Der Autor zeigt im 10. Teil seines Buches Strategien auf, wie man „die Weichteile“ der Kollegen finden und für sich nutzen kann, beispielsweise „Wie ruiniert man den Ruf von Klatschtanten?“, „Wie reizt man Zicken bis zur Weißglut?“ und „Wie macht man Kollegen einsam?“. Sämtlichen Beispielen gemein ist, dass der Autor „Kollegen“ präsentiert, die jedem Leser geläufig sind. Wie bereits zum Komplex Mobbing gesagt, fehlen leider nach den Hinweisen zur „Bekämpfung“ dieser „Kollegen“ die zwingend notwendigen Hinweise auf mögliche rechtliche Folgen des eigenmächtigen rechtswidrigen Handelns. Diese können bis zur Kündigung und strafrechtlichen Verfolgung desjenigen reichen, der sich von den genannten Ratschlägen leiten lässt. Auch hier wäre mehr Tiefe angebracht gewesen, insbesondere unter Hinblick auf den Charakter des Buches als „Praktischer Ratgeber“ für die Arbeitnehmer.
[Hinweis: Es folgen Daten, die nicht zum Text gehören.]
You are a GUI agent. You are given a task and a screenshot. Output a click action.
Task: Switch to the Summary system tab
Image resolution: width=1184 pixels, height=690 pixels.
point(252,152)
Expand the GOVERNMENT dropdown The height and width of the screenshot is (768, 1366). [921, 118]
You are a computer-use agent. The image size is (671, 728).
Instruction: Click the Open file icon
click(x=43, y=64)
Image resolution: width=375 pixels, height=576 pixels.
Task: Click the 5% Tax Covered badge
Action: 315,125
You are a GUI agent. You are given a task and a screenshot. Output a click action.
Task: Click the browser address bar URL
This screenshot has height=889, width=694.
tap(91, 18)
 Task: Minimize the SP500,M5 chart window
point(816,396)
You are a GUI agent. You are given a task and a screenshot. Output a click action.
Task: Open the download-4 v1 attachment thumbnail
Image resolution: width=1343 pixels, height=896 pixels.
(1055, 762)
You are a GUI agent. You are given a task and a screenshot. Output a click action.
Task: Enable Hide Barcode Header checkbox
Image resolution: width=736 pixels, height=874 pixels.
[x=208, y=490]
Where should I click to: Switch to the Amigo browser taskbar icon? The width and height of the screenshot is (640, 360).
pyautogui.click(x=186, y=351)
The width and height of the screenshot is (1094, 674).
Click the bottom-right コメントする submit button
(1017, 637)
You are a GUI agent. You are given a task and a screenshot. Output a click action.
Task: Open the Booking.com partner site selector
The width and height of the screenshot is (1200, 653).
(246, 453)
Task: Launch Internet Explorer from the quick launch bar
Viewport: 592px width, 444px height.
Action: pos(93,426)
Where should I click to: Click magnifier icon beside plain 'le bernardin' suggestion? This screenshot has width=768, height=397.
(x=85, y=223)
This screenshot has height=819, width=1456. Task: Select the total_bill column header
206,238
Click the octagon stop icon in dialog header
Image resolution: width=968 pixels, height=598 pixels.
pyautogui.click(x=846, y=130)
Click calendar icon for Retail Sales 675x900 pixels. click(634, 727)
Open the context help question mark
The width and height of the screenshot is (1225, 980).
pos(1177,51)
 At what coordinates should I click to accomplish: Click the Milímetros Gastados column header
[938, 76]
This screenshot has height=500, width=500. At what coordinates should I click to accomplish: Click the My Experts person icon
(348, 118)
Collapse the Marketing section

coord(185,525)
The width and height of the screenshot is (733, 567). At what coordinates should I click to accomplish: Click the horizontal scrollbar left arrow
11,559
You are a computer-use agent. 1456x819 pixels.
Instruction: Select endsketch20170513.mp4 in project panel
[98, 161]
Uneingeschränkt zu empfehlen sind indes die positiven Tipps des Autors. Unter positiven Tipps sind dabei die Hinweise zu verstehen, die nicht in erster Linie darauf gerichtet sind einem Gegner zu schaden, sondern einzig den Zweck verfolgen, die eigene Position zu verbessern.
Folgende Tipps des Verfassers sollten Sie allerdings beachten: Knüpfen Sie rechtzeitig Kontakte in der Firma und bauen Sie sich ein Netzwerk auf! Achten Sie auf noch so unscheinbare Warnsignale und reagieren Sie! Sammeln Sie Nachrichten! Denn das ist die Währung, mit der man sich Kollegen-"Freunde" erkauft.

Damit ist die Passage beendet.